- TASK BRIEF
Print the records below exactly, starting at the first line and stopping after the line that contains "The height and". Leave out any pictures.

::::

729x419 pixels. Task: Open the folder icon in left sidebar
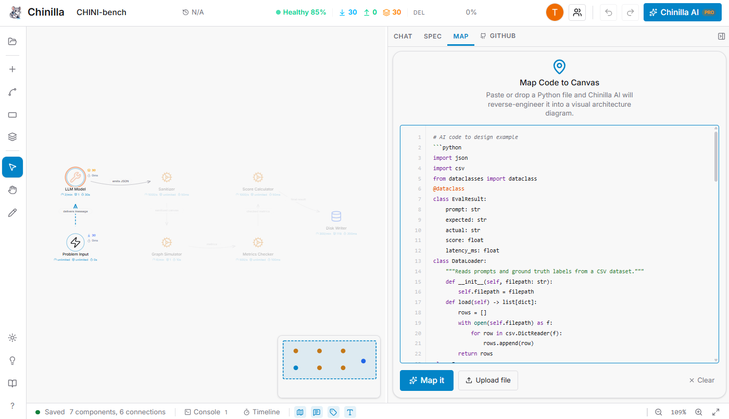pyautogui.click(x=12, y=42)
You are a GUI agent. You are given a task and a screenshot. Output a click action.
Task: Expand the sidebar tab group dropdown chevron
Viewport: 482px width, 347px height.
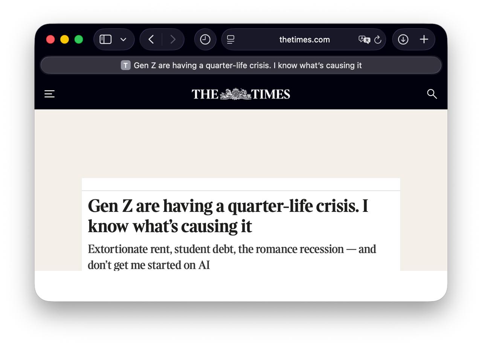point(123,40)
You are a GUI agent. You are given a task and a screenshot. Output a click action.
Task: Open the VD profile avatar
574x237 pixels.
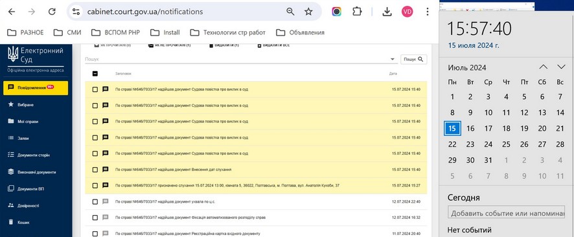407,12
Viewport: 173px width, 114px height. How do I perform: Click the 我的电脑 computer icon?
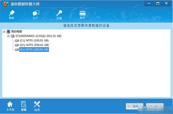8,31
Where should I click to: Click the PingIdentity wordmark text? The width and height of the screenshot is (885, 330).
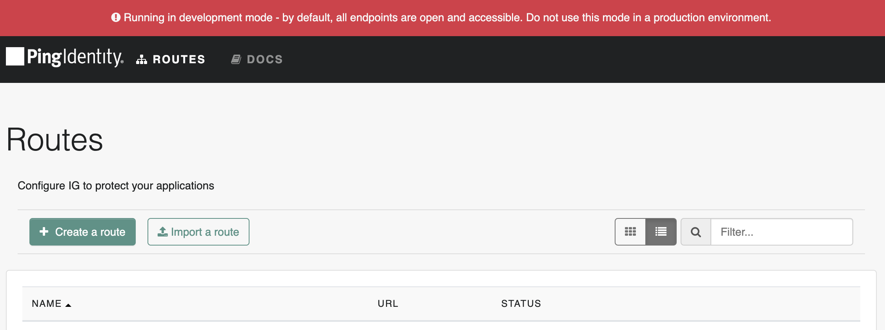(x=75, y=57)
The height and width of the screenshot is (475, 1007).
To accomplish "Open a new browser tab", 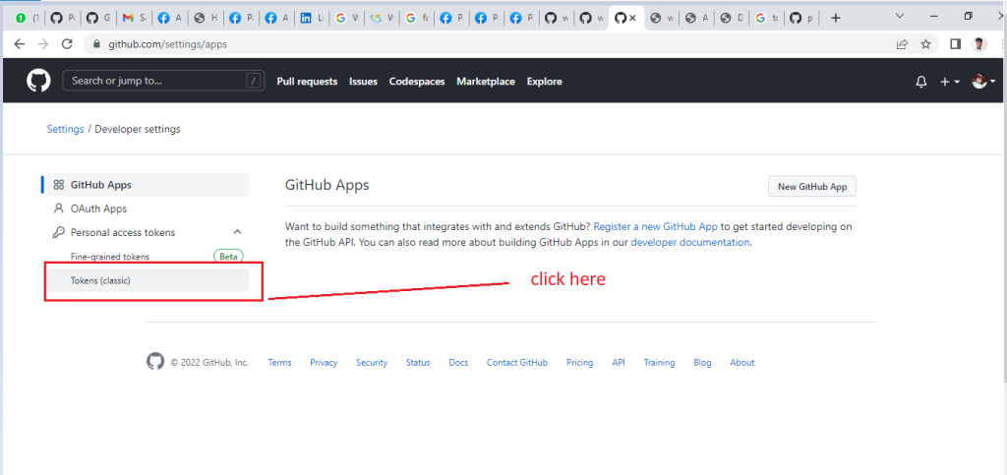I will click(835, 18).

::::

- ANSWER TO THE EXERCISE
729x419 pixels. Task: Open the folder icon in left sidebar
pyautogui.click(x=12, y=42)
You are a GUI agent. You are given a task and a screenshot. Output a click action.
Task: Expand the sidebar tab group dropdown chevron
Viewport: 482px width, 347px height.
point(123,40)
You are a GUI agent. You are given a task and a screenshot. Output a click action.
Task: Open the VD profile avatar
574x237 pixels.
407,12
Viewport: 173px width, 114px height. How do I perform: Click the 我的电脑 computer icon?
8,31
Where should I click to: Click the PingIdentity wordmark text? The width and height of the screenshot is (885, 330).
(x=75, y=57)
The height and width of the screenshot is (475, 1007).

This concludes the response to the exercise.